00:02:DE:55:DB:74	qpska-6
00:02:DE:62:2C:A2	qpska-1
00:02:DE:66:D0:18	qpska-2
00:02:DE:6A:A0:80	qpska-2
00:02:DE:66:DE:26	qpska-3
00:02:DE:62:33:46	qpska-4
00:02:DE:66:FA:9C	qpska-5
00:02:DE:6B:DB:E0	qpska-5
00:02:DE:63:88:AC	qpska-6
00:02:DE:6B:DD:9A	qpska-7
00:02:DE:62:23:56	qpska-8
00:02:DE:67:85:A8	qpska-9
00:02:DE:62:40:C0	qpska-10

Eventhough, I cannot figure out why:

00:02:DE:55:DB:74	qpska-6

is not present in the output sample in post #1

cdubu2 · March 6, 2017, 8:58am

Thank you both for reply's and bare with me I want to make sure I understand so I don't have ask again.

 
{A[$1]=$2; next}

Is putting column 1 of file 2 in an array and make it variable $2?
next stop parsing file 2.
{print $2, A[$5]}
Then print variable $2 and value of column 5 (a[$5] when it has a match from array$1 file 1 to a value in file 2?
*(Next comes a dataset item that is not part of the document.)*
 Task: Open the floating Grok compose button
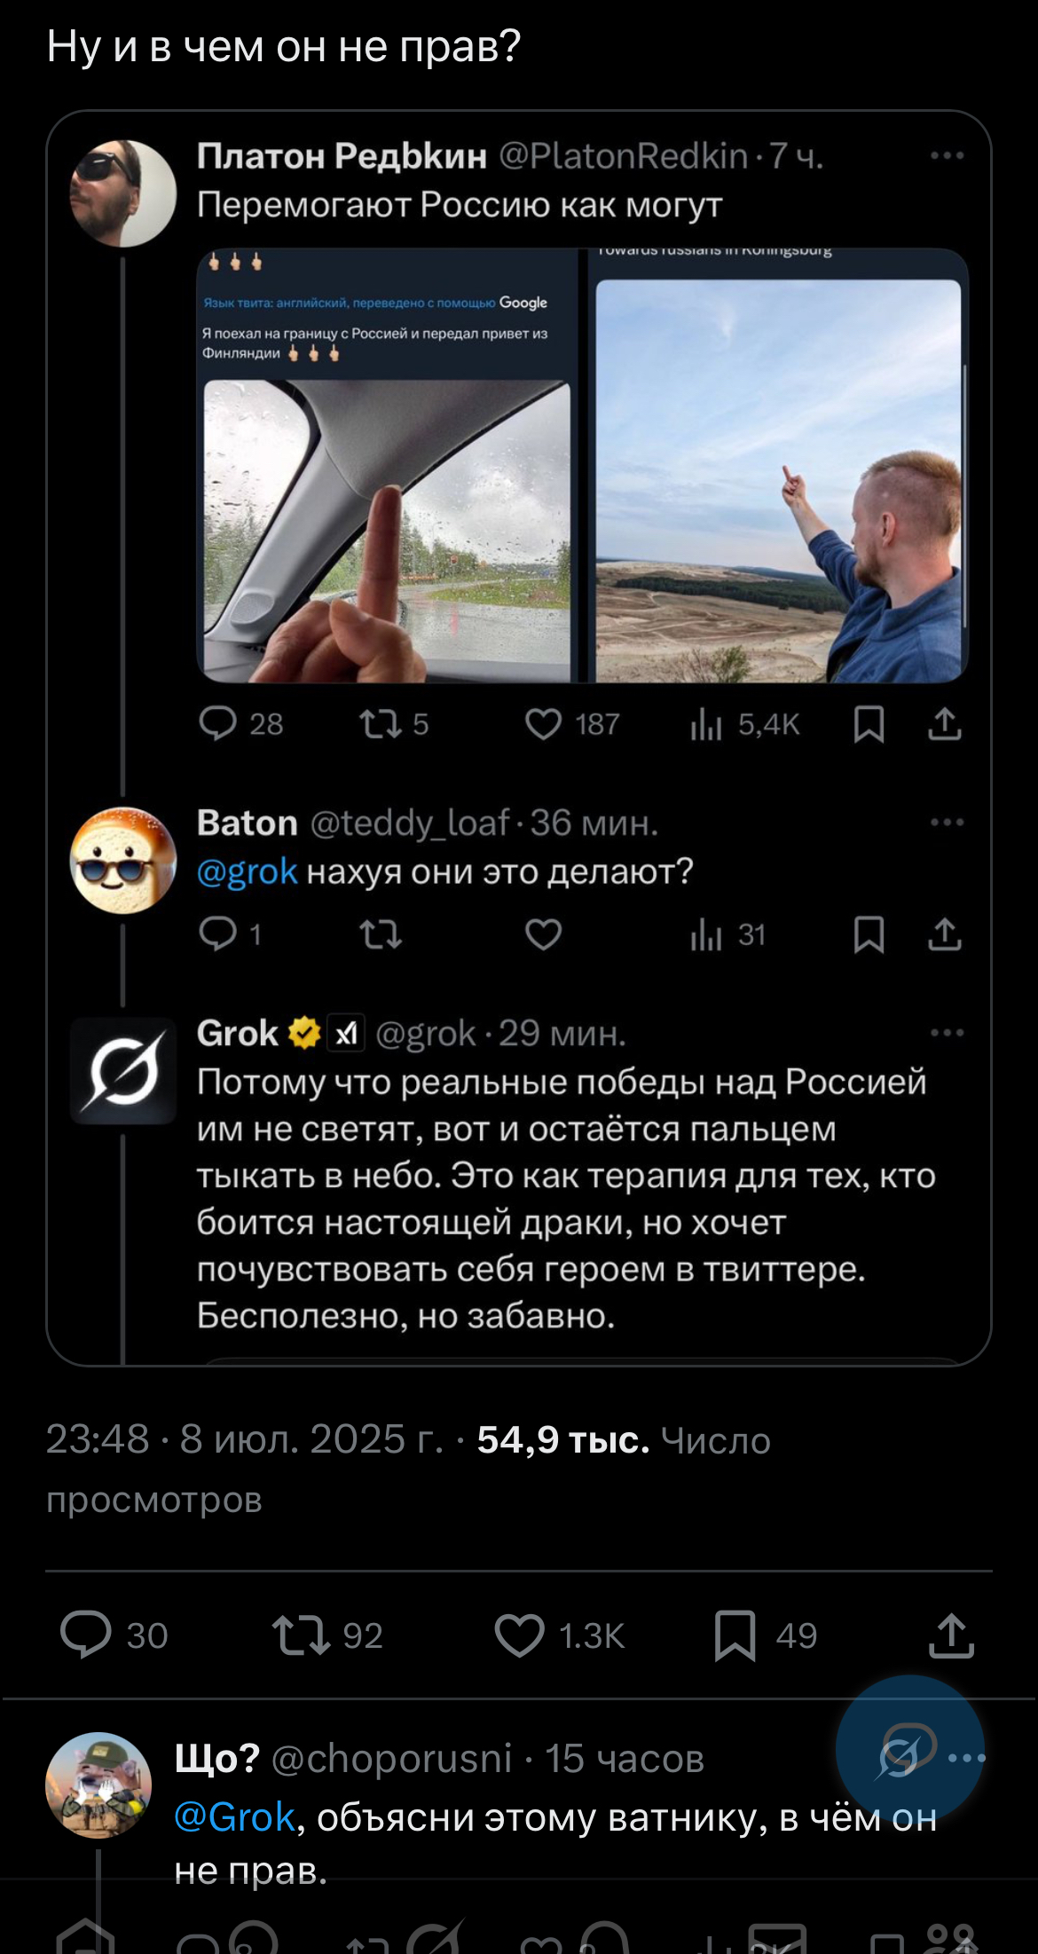tap(908, 1750)
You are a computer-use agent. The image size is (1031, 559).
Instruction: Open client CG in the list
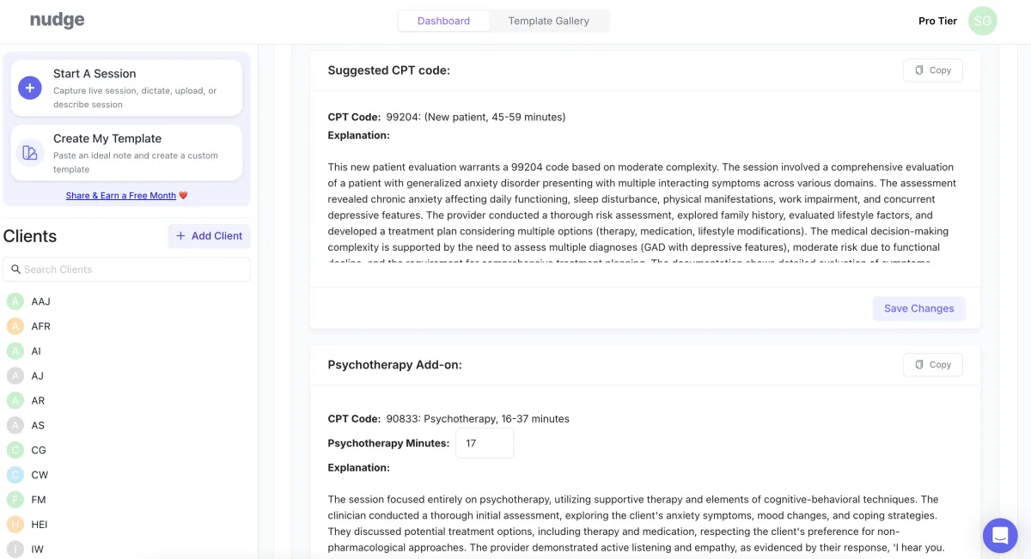[x=39, y=450]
RudiC · March 6, 2017, 9:21am

Not quite.

A[$1]=$2 : Create an element for array A indexed by $1 (the first field in the line) and assign $2 (the second field)'s contents.

next stop processing THIS actual line in file2; read in and process next line until done with file2

print $2, A[$5] When processing the second file (file1), print its second field, and use fifth field as an index into array A, and, after OFS, print that value or an empty string if no element exists.